Abuse of unreachable()

[kostja]

unreachable() was added to help compiler determine that a branch can not be reached. Unfortunately, unreachable() in release builds is a noop, and it's being used in all cases when the programmer thinks that a branch is unreachable, not when it really is.

unreachable() should lead to panic() in production, otherwise it's a security time bomb.

[alyapunov]

I don't like the idea.

1. unreachable() as a macro for __builtin_unreachable() has different semantics with exit(..), abort(), panic(..) etc. Apart from them unreachable() tells compiler that the situation is impossible. Having a line if (expr) __builtin_unreachable(); a compiler may assume as a fact that expr is false and use the fact below and even above (!) in the code.

2. BTW unreachable() in release build is not a noop. It is generally undefined but actually it's just never called. switch..case..default: unreachable(); can get SIGSEGV immediately on wrong value, not just leave some values in undefined state.

3. We need unreachable() to tell compiler about impossible situation. There are optimizations that cannot be made without true unreachable(). And if you really make unreachable() implementation to do something it will immediately become 'reachable', and even if you leave it noreturn not all the optimizations will be applied.

4. We can only allow unreachable() do something in debug build - nobody cares about optimizations in it. Actually it already has assert(0);. As for me I don't like it either - the semantics is changes, that must be another method, asssert_unreachable() idk.

5. We have unreachable(), assert(..), panic(..) as different tools as it should be. We should not just replace all 'unreachables' (and 'asserts') with panic - we must use panic in those places where execution can ever reach. We must use corresponding tools for corresponding actions, not one tool for everything.

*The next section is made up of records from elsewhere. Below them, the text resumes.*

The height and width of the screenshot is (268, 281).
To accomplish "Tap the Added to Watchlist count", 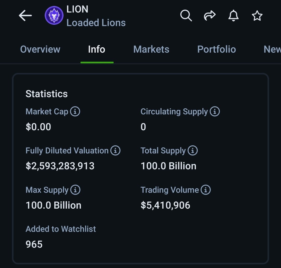I will [34, 244].
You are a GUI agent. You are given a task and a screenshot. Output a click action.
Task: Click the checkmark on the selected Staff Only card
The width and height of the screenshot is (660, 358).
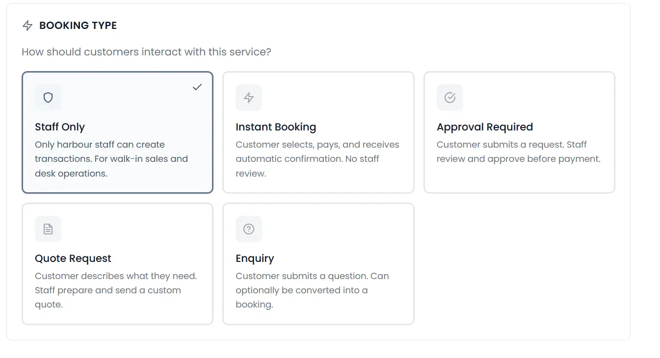point(197,87)
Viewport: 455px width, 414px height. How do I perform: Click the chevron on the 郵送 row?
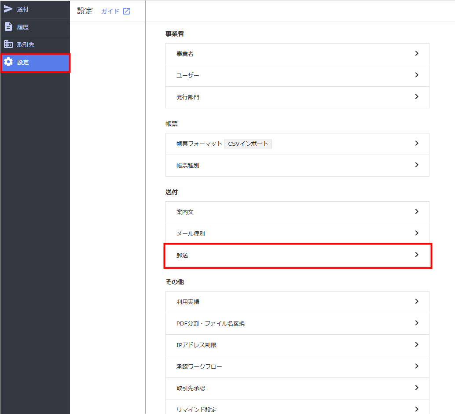[417, 255]
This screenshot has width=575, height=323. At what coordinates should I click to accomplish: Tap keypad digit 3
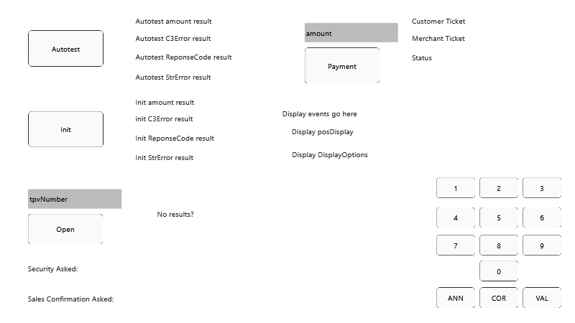[542, 188]
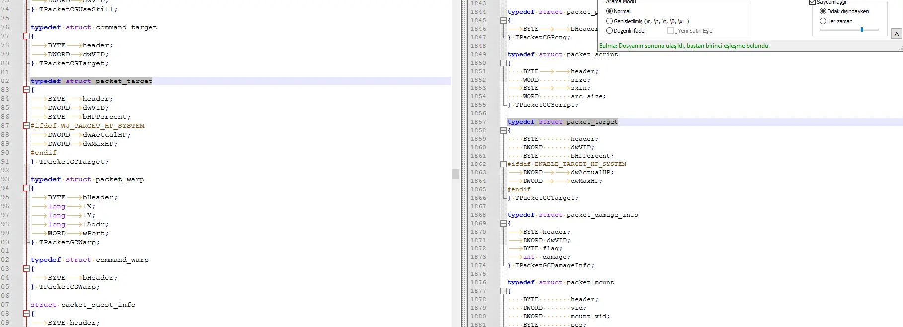Choose the Düzenli ifade search mode

coord(610,31)
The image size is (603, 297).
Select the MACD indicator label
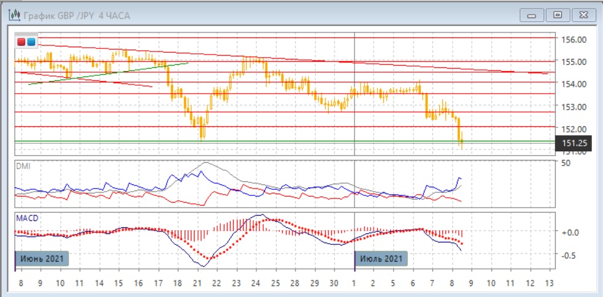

6. Definitely there are places that must be fixed asap. I've just found a code:

default:
    *key_len = 0;
    unreachable();
    return NULL;

We all must understand that in release neither *key_len = 0; nor return NULL; are not even have compiled code. That's a wrong tool in a wrong place.

Sorry for many words but I wanted to explain why:

1. We should leave unreachable() alone.
2. Our team must use proper tools.
3. We must inspect our code about unreachable() (and even assert()) usage. At least the code in the example above and entire c89adef (another example of that replacing of one tool with another is a bad idea).

[Totktonada]

As fourth point I would propose to hold where each of those instruments should be used in our C Style Guide.

[kyukhin]

As fourth point I would propose to hold where each of those instruments should be used in our C Style Guide.

Fair enough. Feel free to submit a doc issue (or even PR). I totally agree with all points.